L’Ukraine est-elle suspendue à l’aide occidentale ?

L’industrie de l’armement ukrainienne étant l’une des cibles principales des bombardements russes, il devient difficile pour Kiev de produire et réparer ses propres armes. L’Ukraine se trouve ainsi « dépendante de l’aide de l’industrie occidentale », résume Philippe Migault. Ce qui pose de nombreuses limites. « Il faut que cette industrie produise plus, qu’elle achemine le matériel à la frontière ukrainienne puis sur le front, et que les Ukrainiens soient formés », liste-t-il. Bien plus compliqué que pour la Russie, qui peut au moins amener ses armes très vite à la frontière.

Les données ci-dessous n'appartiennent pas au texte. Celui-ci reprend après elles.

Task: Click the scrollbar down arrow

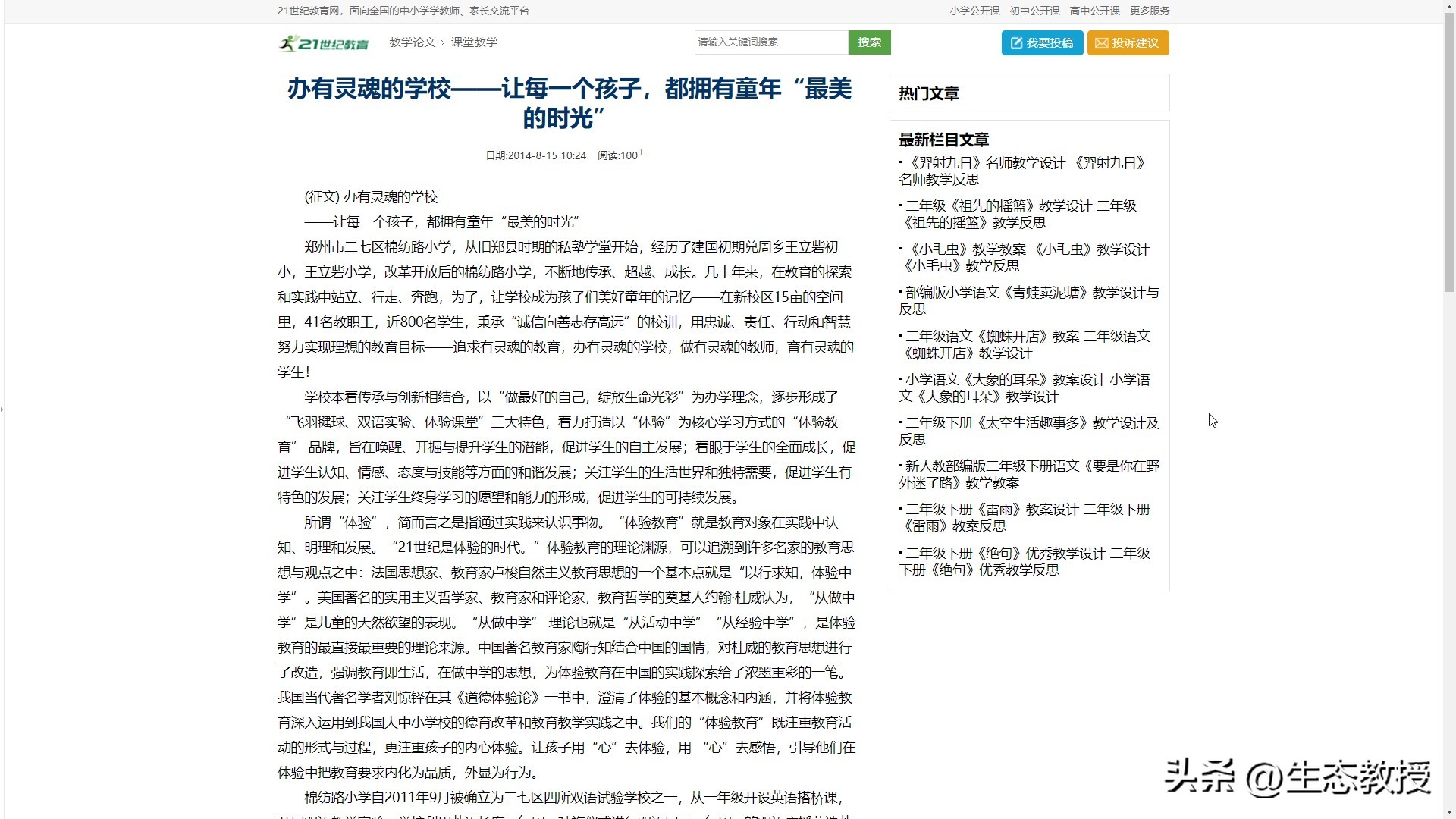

Mais cette aide peut-elle durer ? « L’exemple allemand est éclairant », souligne le directeur du CEAS, alors que Berlin freine ses exportations d’armes. « L’armée allemande est dans un tel état de décrépitude qu’il faudrait déjà que le matériel marche pour le donner à l’Ukraine », sans compter que les Allemands « se rendent compte que l’industrie allemande n’est pas viable sans gaz russe ». Pour le chercheur, « le temps passant et l’hiver approchant, les divisions vont grandir au sein de l’UE » sur le dossier ukrainien.

Celui qui videra son stock de munitions en premier sera-t-il forcément le perdant ?

« On ne peut pas gagner une guerre sans munitions ni hommes », cingle Philippe Migault. Le manque d’informations sur le nombre d’hommes engagés et hors combat vient perturber la lecture de l’équilibre des forces. Ainsi, Kiev indique avoir tué plus de 50.000 soldats russes depuis le début de la guerre, mais « ne communique jamais sur ses propres pertes », rappelle le chercheur. Or, vu « les très nombreux témoignages sur la puissance de l’artillerie russe, on peut imaginer qu’il y a eu des pertes lourdes ». A flux tendu sur l’équipement, contrainte de recourir à la mobilisation générale, l’armée ukrainienne joue sa contre-offensive à 100 % de ses capacités.

De l’autre côté, « on a vu des images de chars abandonnés​ mais pas de cadavres », relève Philippe Migault, ce qui lui fait dire que « les Russes sont économes en hommes », alors qu’ils sont en infériorité numérique au front. « Celui qui risque de perdre la bataille de l’attrition, c’est celui qui pourrait lancer la contre-offensive de trop », juge pour sa part Pierre Grasser, chercheur associé au laboratoire Sirice, dans un entretien à l’AFP. Et surtout celui « qui aura eu la saignée la plus importante », conclut Philippe Migault.